Task prompt ▸ Search the data for "account" and copy every matching line.

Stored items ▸
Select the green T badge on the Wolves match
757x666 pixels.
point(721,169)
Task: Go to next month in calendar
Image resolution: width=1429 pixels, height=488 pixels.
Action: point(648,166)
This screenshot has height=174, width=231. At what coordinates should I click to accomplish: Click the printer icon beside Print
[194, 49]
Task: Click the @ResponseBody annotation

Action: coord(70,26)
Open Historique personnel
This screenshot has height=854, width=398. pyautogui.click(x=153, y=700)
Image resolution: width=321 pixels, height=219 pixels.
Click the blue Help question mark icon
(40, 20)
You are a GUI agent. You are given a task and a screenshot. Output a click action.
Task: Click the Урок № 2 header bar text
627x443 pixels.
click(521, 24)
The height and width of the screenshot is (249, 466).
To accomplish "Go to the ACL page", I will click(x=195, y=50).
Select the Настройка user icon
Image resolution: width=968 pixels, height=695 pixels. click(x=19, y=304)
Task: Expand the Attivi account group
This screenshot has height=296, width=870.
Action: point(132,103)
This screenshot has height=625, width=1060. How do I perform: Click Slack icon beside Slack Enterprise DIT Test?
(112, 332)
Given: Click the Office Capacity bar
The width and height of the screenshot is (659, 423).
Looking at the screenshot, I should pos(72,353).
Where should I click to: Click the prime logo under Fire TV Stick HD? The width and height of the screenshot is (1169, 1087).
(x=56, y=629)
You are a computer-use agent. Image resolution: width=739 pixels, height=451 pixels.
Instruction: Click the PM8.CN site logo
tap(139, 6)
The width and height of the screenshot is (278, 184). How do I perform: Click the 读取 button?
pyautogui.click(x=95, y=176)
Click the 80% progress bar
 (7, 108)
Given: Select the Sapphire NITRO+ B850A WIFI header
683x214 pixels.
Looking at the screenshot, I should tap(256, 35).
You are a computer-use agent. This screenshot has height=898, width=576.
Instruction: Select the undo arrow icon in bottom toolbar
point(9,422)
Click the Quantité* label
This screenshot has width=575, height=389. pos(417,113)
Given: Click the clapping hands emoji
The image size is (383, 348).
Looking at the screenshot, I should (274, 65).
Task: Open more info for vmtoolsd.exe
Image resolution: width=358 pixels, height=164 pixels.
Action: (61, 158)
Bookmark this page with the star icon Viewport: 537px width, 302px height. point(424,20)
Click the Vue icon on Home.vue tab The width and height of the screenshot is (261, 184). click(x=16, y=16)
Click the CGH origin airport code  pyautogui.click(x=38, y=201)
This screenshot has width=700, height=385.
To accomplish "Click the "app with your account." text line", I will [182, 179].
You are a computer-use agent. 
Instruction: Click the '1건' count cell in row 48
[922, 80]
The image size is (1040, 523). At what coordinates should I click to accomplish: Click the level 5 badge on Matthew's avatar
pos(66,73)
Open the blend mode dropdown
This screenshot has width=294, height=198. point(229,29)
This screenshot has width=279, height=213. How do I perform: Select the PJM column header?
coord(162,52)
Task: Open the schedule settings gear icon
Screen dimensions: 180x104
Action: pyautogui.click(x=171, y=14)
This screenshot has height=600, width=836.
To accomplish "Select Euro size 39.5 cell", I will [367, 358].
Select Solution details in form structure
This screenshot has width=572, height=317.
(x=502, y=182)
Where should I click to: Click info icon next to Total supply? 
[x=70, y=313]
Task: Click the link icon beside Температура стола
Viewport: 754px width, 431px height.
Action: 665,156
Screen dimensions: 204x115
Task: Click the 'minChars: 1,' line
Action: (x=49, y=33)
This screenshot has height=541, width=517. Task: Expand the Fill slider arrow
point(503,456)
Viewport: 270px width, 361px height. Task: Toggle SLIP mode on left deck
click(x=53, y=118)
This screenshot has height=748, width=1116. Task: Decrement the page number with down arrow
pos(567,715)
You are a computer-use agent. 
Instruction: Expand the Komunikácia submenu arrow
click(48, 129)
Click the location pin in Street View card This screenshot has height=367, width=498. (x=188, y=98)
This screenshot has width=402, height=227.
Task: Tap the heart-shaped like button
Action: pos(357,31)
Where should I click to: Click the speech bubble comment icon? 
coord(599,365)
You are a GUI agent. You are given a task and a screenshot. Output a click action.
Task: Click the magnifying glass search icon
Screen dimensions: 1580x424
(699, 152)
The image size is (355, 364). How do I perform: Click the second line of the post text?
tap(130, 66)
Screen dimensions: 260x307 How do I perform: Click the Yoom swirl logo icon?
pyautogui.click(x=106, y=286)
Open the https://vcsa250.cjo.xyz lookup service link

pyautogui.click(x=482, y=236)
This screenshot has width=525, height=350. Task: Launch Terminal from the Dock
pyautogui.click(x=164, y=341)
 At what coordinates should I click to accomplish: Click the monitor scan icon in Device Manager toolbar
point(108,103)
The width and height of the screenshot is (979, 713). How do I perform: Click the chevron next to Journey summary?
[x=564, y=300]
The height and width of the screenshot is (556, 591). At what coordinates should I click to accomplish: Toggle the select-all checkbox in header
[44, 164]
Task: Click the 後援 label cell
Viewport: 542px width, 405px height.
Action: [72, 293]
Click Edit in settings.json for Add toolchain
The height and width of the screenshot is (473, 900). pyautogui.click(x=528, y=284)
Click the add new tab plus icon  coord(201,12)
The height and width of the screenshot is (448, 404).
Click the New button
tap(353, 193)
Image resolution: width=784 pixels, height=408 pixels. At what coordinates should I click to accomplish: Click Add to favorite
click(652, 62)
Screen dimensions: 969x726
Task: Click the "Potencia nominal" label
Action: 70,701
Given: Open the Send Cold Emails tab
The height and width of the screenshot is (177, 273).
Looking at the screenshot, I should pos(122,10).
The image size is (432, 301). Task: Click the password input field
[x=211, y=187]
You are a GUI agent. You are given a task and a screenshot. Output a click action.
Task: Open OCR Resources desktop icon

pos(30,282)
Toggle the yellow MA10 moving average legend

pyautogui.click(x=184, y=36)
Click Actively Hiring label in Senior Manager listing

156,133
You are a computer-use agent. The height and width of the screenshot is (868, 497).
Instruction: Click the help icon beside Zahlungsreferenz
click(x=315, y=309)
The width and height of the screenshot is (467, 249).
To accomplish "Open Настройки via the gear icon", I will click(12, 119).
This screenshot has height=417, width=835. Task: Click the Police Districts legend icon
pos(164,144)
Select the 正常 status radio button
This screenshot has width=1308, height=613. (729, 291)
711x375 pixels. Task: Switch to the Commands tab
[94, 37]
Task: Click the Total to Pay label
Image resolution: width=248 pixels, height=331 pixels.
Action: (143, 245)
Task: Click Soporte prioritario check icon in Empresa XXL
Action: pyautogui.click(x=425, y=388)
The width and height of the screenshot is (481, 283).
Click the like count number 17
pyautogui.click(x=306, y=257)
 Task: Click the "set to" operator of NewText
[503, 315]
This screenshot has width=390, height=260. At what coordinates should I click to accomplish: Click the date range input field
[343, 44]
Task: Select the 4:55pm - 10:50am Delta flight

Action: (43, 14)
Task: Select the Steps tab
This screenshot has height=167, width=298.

Exercise solution ▸
Task: Expand the Attivi account group
To accomplish "Click the "app with your account." text line", I will [182, 179].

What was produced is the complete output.